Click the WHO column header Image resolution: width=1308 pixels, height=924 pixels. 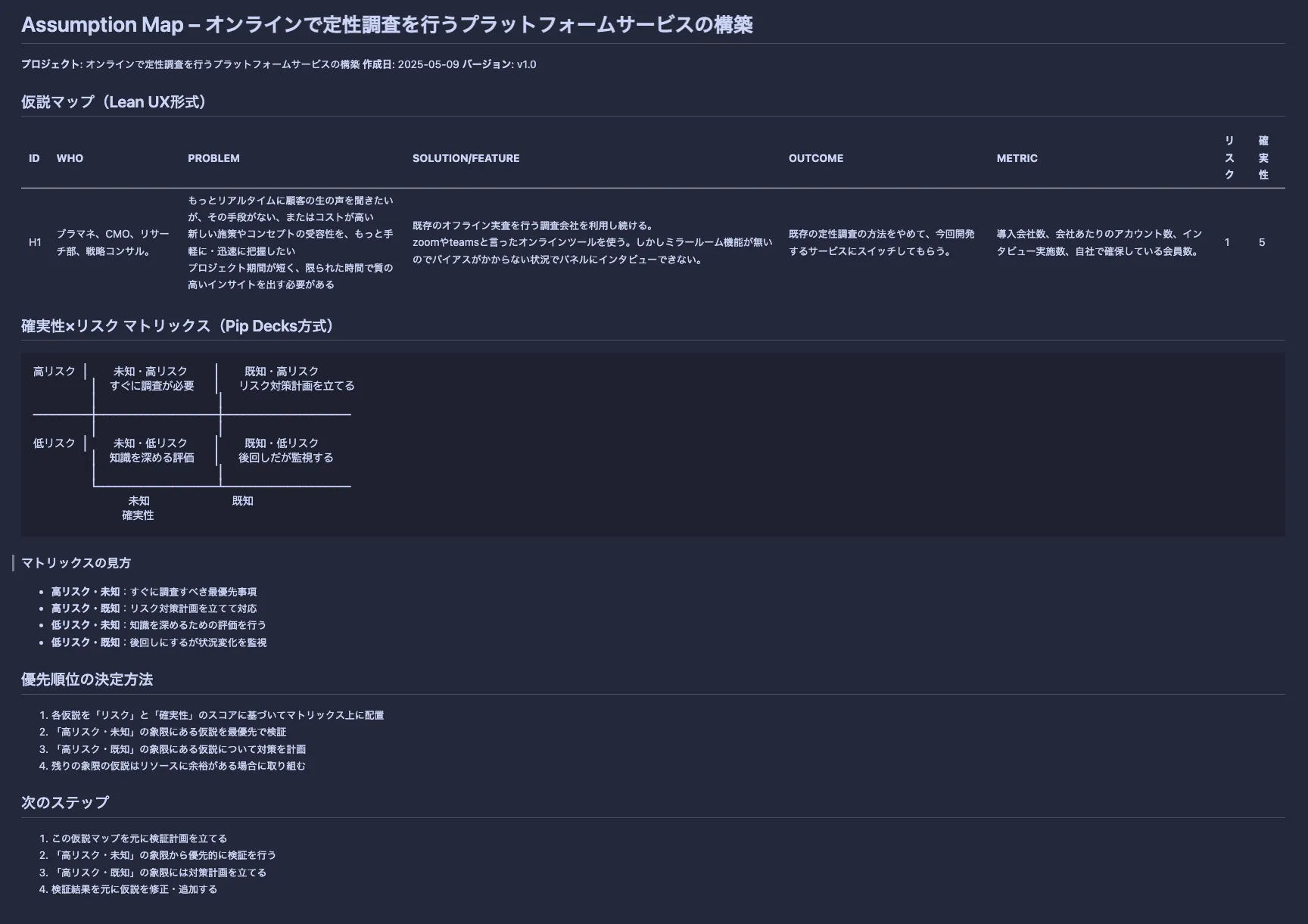coord(70,158)
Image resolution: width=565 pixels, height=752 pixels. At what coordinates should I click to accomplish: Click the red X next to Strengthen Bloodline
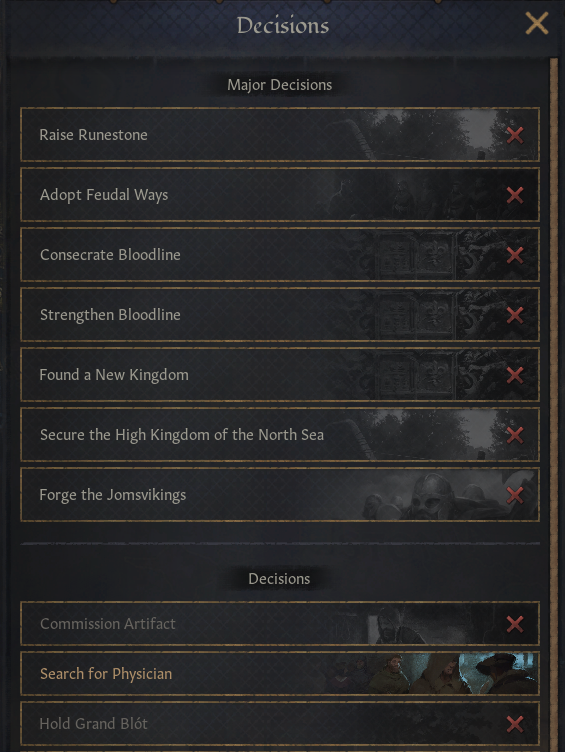pyautogui.click(x=515, y=315)
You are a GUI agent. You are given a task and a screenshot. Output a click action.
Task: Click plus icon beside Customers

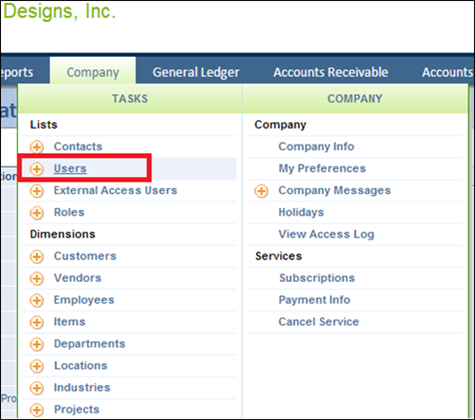(37, 256)
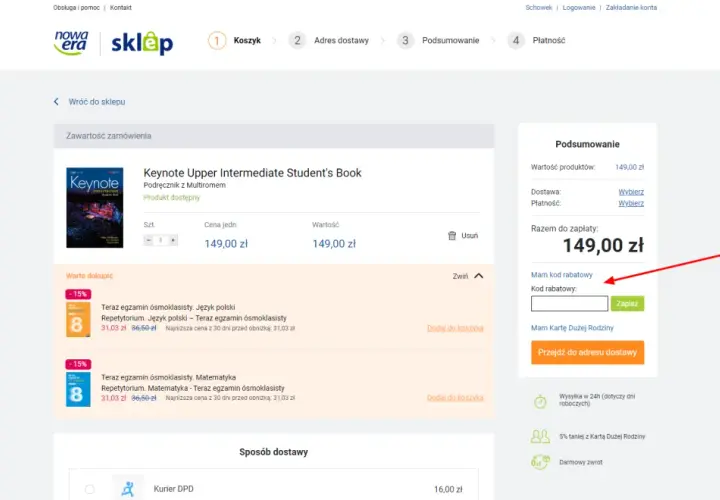Expand Mam Kartę Dużej Rodziny option
The width and height of the screenshot is (720, 500).
572,328
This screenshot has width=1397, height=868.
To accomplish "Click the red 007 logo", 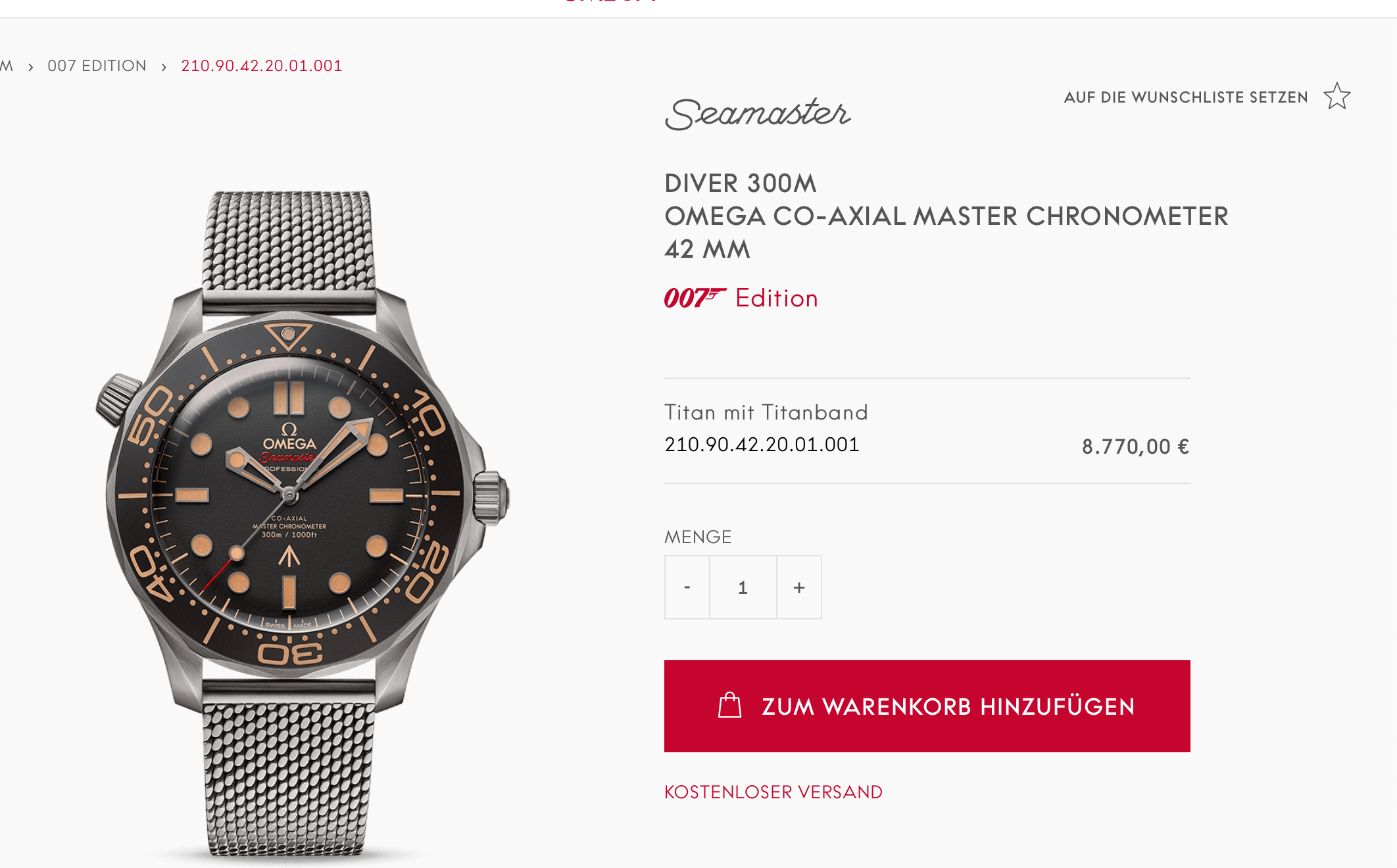I will [695, 298].
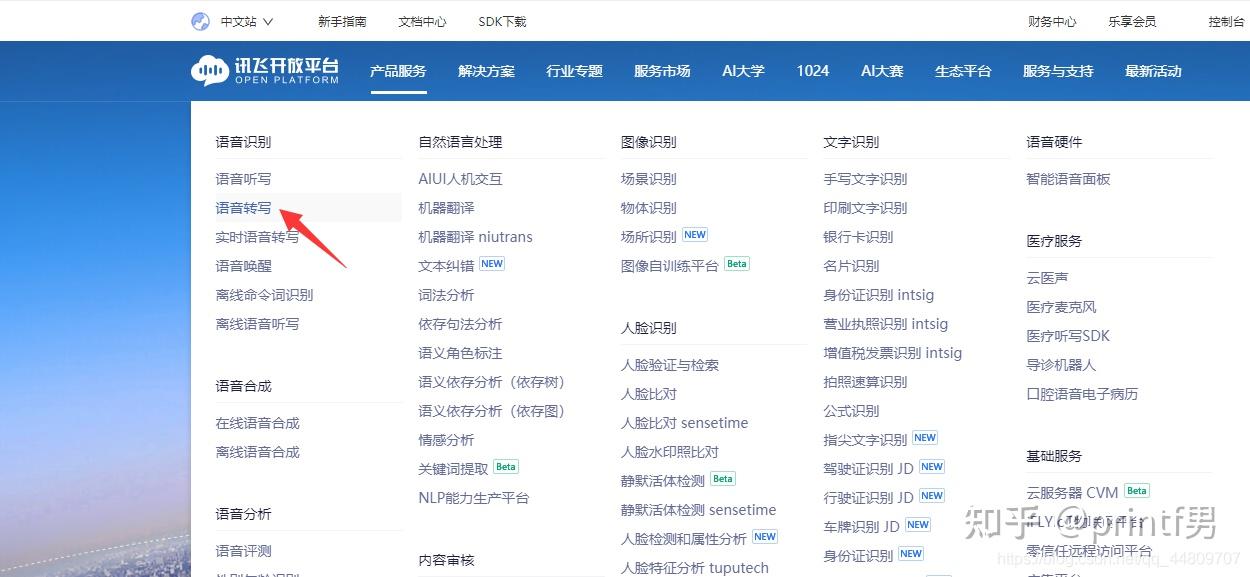The image size is (1250, 577).
Task: Open the SDK下载 page
Action: coord(502,21)
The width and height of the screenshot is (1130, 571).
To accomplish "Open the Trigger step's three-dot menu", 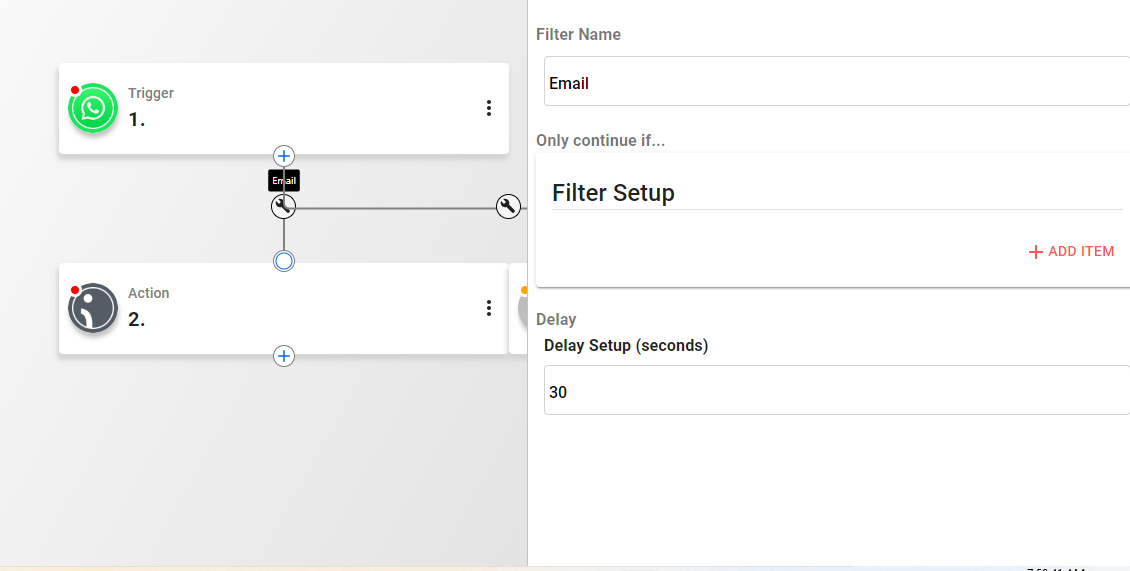I will (489, 108).
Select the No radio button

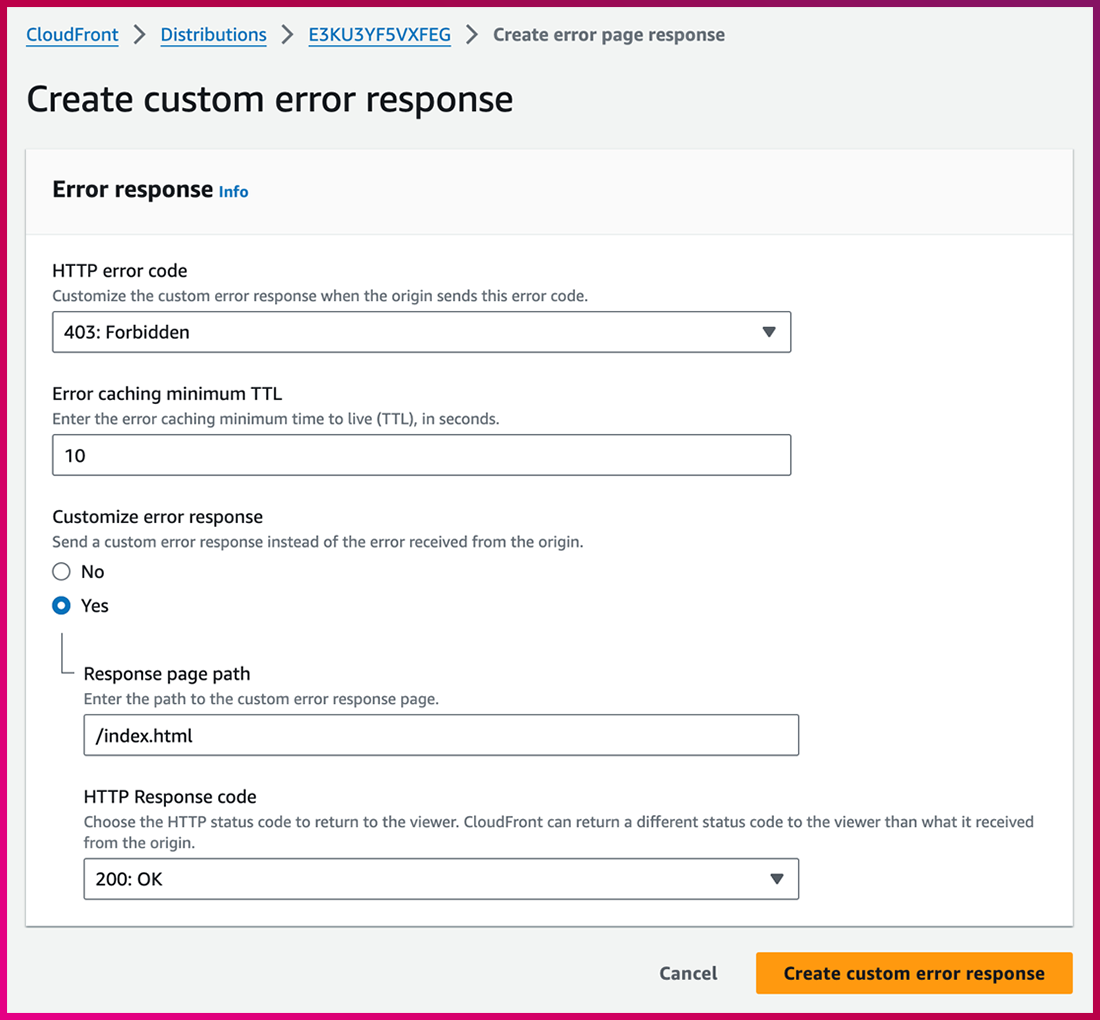[62, 572]
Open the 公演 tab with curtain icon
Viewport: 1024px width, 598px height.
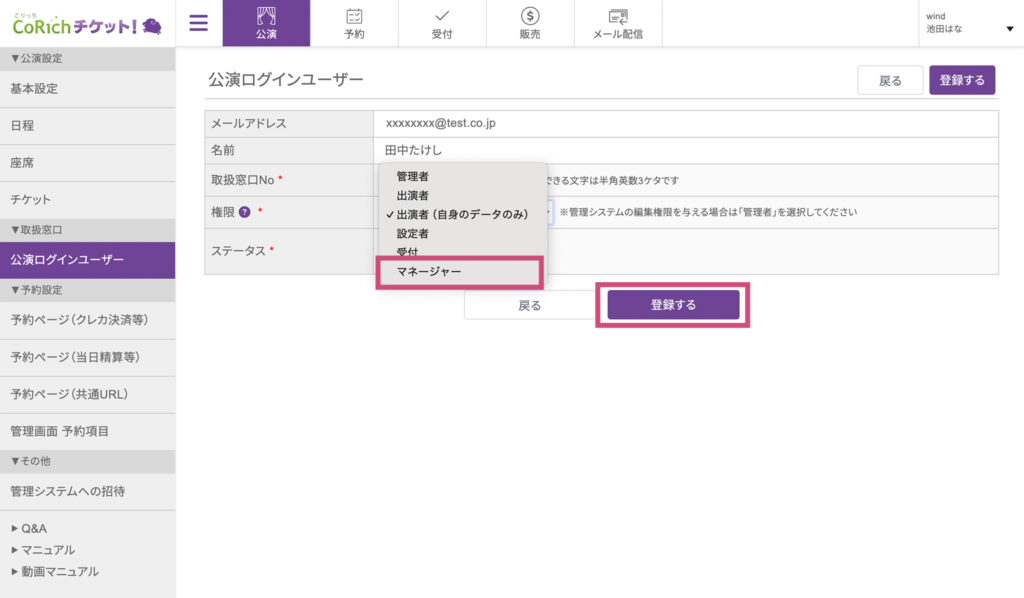point(266,23)
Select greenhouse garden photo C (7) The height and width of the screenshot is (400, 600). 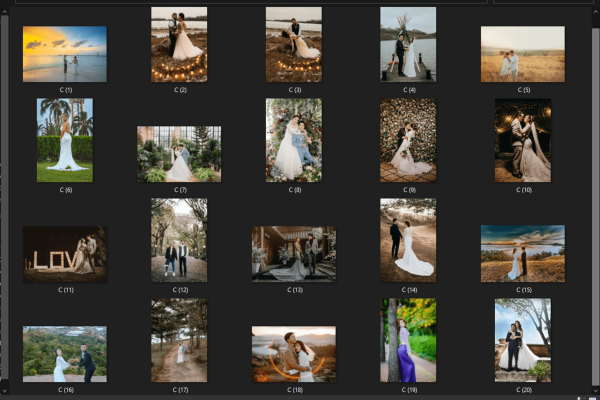pos(179,153)
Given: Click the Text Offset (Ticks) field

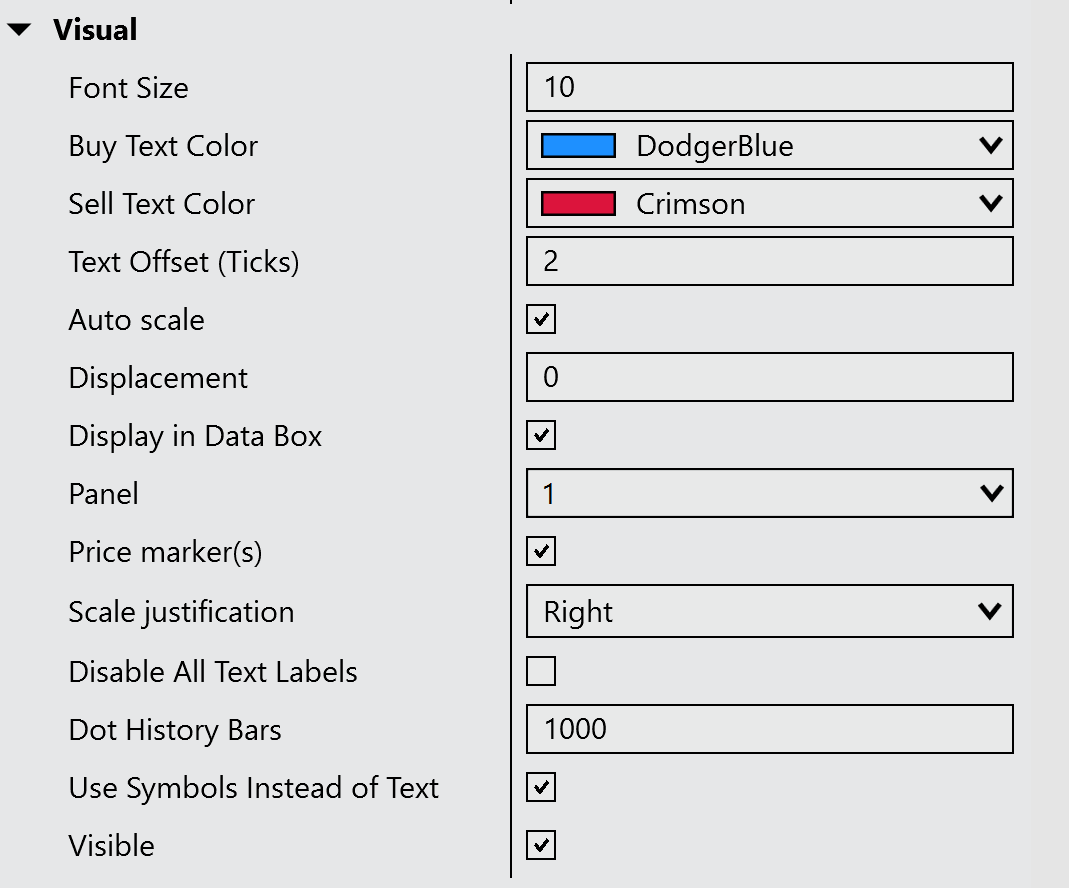Looking at the screenshot, I should click(x=769, y=261).
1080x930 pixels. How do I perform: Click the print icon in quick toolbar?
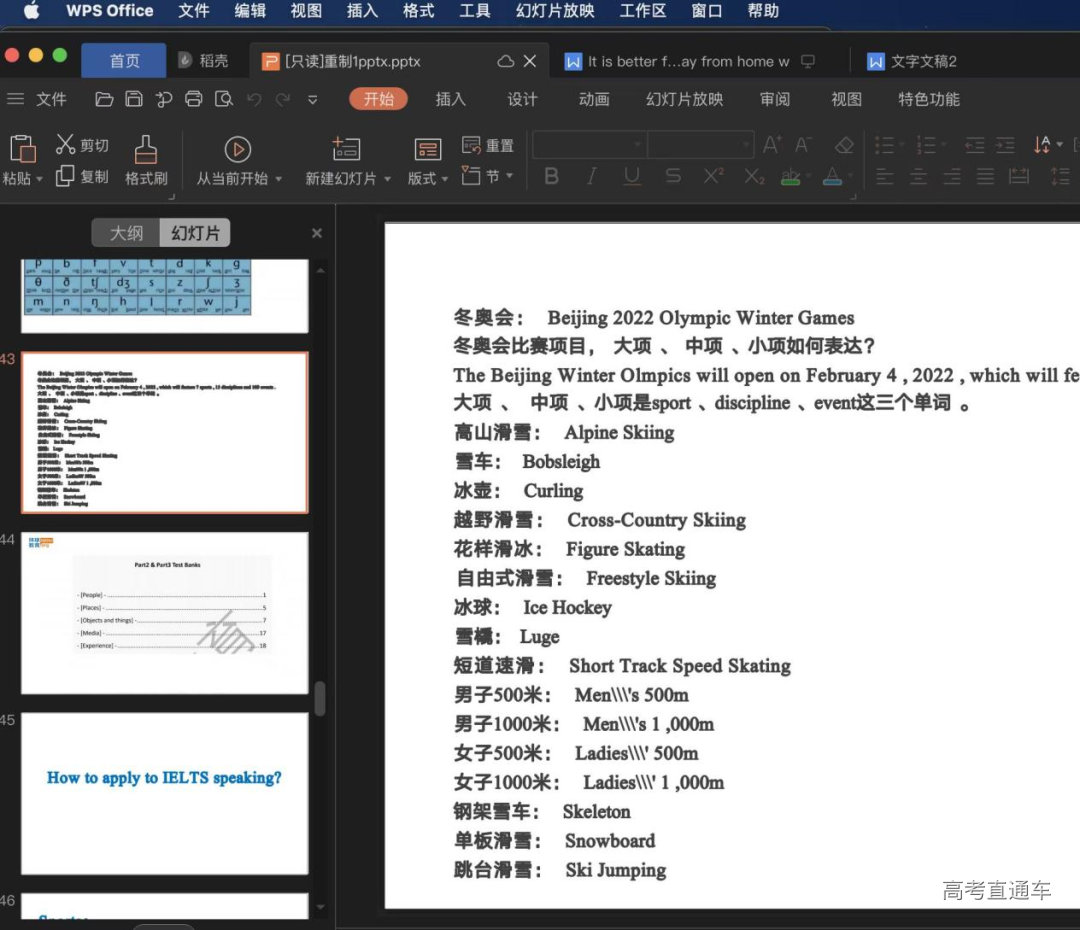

### Assigned task
Write out only the lines from the line containing "Given: Click the Text Offset (Ticks) field" through the end of the material above, both end lines included. Pictures are not written out.

### Solution
Given: Click the Text Offset (Ticks) field

Looking at the screenshot, I should click(x=769, y=261).
1080x930 pixels. How do I perform: Click the print icon in quick toolbar?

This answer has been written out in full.